I believe what I believe based on my life experiences and examination of the issues rather than a political ideology. I do my homework on whatever issue is at hand.

Given that, my views generally come down on the left side of center. That's probably because I despise greed as much as anything and the right typically embraces profit at the expense of everything else.
 
I'd be lying if I said that many of my beliefs arent things that my parents believe and were taught to me and also that most of my closest friends weren't raised similarly. It's hard not to absorb beliefs that your parents have and that your friends have, especially in small towns. Faith, friends, and family all shape beliefs in my opinion. My interest in the constitution and the more conservative/libertarian point of view became an interest to me when Obama was running for reelection and it's just grown on me through college so far to where it just clicks to me. I don't think I can point to any one thing though that made me believe what I believe though. I was raised to be as self sufficient as possible, to not make excuses, to have a good work ethic, and to trust in Christ. If I'm the result of that stuff then I guess that's why.
 
I'd be lying if I said that many of my beliefs arent things that my parents believe and were taught to me and also that most of my closest friends weren't raised similarly. It's hard not to absorb beliefs that your parents have and that your friends have, especially in small towns. Faith, friends, and family all shape beliefs in my opinion. My interest in the constitution and the more conservative/libertarian point of view became an interest to me when Obama was running for reelection and it's just grown on me through college so far to where it just clicks to me. I don't think I can point to any one thing though that made me believe what I believe though. I was raised to be as self sufficient as possible, to not make excuses, to have a good work ethic, and to trust in Christ. If I'm the result of that stuff then I guess that's why.

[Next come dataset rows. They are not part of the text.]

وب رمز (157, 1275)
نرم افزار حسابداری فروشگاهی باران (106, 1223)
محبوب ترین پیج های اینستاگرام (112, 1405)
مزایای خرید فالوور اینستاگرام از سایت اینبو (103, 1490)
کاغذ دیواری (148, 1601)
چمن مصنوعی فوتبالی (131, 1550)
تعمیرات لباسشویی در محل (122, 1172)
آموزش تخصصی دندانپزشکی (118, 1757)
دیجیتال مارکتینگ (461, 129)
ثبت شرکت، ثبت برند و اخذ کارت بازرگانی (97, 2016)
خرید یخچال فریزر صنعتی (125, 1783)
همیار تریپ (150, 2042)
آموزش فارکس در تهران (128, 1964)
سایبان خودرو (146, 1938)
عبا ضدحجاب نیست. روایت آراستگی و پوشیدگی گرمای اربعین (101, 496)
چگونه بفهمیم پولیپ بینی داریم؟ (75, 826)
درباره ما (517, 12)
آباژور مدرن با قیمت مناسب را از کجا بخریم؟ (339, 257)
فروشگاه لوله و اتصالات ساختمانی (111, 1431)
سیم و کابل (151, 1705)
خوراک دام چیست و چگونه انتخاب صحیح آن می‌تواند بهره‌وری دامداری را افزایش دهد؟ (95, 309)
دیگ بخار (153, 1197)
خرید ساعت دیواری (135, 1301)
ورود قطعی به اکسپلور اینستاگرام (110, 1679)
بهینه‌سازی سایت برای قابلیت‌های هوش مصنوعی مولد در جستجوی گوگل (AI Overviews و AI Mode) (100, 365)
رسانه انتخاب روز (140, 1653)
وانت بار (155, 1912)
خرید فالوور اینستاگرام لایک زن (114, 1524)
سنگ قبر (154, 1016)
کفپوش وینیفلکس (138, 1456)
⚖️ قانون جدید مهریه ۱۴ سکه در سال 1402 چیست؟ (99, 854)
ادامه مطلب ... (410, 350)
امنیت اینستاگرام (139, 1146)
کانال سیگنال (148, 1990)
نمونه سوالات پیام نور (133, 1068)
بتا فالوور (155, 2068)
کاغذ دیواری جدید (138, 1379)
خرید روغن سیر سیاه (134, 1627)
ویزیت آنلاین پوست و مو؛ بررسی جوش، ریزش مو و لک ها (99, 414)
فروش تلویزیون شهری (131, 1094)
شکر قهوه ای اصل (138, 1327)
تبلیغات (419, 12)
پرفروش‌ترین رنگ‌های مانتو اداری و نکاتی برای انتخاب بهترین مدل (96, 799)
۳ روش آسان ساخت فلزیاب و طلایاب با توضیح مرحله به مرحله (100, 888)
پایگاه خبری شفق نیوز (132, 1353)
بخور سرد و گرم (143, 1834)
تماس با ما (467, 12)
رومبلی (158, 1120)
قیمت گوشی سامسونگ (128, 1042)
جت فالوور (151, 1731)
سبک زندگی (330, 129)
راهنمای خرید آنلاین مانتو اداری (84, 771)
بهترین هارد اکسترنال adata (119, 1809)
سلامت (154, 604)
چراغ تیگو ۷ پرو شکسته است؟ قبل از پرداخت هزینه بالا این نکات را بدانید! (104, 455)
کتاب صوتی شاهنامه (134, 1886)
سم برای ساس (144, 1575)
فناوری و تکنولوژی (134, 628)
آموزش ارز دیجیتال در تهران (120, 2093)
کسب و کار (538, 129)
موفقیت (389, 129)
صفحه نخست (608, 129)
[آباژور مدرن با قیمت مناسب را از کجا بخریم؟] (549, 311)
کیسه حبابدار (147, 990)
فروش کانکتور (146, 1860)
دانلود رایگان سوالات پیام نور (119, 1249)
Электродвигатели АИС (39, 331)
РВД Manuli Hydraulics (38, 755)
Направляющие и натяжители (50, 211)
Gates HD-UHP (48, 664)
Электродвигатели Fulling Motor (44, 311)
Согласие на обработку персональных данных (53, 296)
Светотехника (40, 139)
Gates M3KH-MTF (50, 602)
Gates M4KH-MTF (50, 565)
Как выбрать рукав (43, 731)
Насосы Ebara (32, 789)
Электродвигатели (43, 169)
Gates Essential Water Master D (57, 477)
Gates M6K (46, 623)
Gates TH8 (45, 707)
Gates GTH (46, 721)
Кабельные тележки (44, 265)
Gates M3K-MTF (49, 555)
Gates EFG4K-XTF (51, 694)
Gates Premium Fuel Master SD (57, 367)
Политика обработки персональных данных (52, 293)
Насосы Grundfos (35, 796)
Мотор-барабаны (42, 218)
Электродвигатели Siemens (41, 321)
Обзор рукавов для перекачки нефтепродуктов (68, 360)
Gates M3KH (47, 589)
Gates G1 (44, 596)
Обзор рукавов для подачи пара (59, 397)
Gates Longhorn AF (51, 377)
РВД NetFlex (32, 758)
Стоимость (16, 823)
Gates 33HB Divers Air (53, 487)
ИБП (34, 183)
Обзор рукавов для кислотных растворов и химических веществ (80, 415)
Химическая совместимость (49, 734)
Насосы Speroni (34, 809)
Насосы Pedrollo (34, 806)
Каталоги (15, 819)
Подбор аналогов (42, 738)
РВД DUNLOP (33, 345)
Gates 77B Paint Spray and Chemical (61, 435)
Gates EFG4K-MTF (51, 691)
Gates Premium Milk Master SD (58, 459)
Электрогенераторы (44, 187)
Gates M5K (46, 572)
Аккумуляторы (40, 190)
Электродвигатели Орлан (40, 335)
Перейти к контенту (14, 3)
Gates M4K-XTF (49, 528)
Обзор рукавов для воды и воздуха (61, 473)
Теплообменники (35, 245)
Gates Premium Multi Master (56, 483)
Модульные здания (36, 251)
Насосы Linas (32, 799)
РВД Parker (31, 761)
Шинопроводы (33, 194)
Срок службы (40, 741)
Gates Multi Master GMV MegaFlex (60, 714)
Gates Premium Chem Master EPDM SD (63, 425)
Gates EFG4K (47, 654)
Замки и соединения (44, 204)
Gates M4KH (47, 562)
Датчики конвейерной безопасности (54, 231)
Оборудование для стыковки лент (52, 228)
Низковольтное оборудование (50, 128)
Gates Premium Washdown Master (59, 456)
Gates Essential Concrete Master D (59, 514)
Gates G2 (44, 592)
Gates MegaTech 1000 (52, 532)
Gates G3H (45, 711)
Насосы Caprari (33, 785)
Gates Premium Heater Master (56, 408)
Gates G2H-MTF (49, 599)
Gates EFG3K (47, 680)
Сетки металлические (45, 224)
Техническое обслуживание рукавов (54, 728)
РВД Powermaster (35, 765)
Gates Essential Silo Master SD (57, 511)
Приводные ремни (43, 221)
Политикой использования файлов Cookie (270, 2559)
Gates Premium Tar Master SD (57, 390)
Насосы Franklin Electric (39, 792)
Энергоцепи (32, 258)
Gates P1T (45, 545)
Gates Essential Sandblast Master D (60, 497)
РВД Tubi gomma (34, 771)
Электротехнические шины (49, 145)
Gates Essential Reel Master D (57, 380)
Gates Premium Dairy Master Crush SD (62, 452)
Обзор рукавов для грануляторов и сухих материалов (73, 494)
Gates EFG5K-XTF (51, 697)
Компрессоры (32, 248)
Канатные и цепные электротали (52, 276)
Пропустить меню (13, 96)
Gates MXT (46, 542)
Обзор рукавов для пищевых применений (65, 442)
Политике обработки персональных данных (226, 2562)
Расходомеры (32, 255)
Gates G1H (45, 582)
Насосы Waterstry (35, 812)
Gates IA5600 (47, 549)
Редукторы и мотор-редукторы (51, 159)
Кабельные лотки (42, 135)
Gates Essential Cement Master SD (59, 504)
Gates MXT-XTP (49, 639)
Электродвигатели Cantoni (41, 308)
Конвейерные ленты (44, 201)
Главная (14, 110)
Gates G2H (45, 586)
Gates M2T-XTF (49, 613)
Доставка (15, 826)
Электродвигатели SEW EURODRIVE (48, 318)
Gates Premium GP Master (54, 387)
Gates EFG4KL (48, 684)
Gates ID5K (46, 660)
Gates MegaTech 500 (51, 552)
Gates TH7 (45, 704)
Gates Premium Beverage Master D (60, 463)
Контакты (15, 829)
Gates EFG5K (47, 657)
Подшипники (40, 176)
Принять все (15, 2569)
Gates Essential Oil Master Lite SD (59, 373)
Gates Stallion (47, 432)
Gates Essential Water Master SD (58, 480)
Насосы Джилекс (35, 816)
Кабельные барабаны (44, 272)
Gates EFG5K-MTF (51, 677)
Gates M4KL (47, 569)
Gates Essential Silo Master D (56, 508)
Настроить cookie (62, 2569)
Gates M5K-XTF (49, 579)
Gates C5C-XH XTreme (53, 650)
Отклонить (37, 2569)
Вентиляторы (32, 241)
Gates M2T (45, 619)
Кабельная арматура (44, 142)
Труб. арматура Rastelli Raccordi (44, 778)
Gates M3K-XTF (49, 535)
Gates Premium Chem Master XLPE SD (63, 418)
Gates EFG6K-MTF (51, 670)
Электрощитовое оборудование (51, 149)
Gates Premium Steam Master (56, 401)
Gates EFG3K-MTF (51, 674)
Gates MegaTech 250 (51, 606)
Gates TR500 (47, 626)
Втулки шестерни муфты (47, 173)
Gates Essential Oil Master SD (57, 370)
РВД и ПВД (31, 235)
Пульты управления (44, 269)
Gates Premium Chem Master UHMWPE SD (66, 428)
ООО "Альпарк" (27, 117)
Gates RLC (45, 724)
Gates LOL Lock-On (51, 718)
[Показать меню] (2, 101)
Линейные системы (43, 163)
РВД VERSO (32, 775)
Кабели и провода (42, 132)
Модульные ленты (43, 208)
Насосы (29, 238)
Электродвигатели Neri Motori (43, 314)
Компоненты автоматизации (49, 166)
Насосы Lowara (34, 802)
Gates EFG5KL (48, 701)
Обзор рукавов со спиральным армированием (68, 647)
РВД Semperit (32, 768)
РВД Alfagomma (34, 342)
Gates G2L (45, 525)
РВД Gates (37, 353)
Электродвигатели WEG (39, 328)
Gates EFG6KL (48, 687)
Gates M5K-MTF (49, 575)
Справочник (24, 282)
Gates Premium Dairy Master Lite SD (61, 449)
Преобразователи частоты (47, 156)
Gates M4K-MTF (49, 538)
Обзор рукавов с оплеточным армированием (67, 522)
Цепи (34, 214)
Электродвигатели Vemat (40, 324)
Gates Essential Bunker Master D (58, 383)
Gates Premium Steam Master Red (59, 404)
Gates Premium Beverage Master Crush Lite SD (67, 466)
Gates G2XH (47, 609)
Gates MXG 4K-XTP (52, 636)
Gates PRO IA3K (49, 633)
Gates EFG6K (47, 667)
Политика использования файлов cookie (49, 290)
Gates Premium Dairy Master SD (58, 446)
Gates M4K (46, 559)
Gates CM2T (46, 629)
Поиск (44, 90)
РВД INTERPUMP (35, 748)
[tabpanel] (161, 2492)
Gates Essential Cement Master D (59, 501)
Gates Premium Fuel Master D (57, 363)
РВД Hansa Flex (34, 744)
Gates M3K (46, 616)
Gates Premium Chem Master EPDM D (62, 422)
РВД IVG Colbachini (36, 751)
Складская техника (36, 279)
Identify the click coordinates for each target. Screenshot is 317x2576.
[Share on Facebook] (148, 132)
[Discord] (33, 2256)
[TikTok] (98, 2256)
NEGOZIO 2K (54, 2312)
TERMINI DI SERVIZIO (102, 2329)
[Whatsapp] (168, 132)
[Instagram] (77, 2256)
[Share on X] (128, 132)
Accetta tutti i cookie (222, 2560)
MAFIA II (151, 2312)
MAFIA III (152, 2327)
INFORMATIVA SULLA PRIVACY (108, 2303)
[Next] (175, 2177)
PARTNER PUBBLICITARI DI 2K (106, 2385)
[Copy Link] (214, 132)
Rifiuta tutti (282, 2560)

Maybe your parents were right.
 
I believe what I believe based on my life experiences and examination of the issues rather than a political ideology. I do my homework on whatever issue is at hand.

Given that, my views generally come down on the left side of center. That's probably because I despise greed as much as anything and the right typically embraces profit at the expense of everything else.

Am I the only one that sees the irony here? lol
 
In the interest of following the OP, the reasons I believe what I believe are...

Up until 1997, I never gave much thought to politics because I was born and raised in Podunk Illinois, population 3,000. So we basically did what we wanted to, so long as we didn't intrude upon our neighbors, or when we wanted to go outside of our own little domain/property, we courteously asked for permission to do so. When the federal government besieged the koresh compound, subsequently immolating 80 American Citizens, I became anti big government (not really caring much about differences between liberal or conservative at that point). Then 9/11 happened and the PATRIOT ACT was forced upon us, all in the name of the war on terror. Since I was adamantly against the infringement on our freedom during a republican administration, I was branded a liberal. I said whatever, then i'm a liberal. Then Obama happened and a democrat majority continued to not only enforce the current policy of rights infringement, they proceeded to increase the pressure and oppression. But in the mass majority idiocy displayed by mainstream americans, I became a conservative because I didn't support Obama. So I said 'whatever, then i'm conservative'. But in those 24 years of continual whittling away at the constitution by either major party, I was acquainted with Libertarian-ism and it's core belief of freedom without infringing on the freedom of others. So I read the constitution, bill of rights, convention minutes, and most of the published commentaries leading up to ratification. Coming to the conclusion that nearly all liberals and nearly all conservatives are hugely resentful of the constitution and the rights that the founders believed we had simply for existing, I knew I was a Libertarian. Since then, my major objective has been to point out how totalitarian both the major parties, and it's core constituency, are.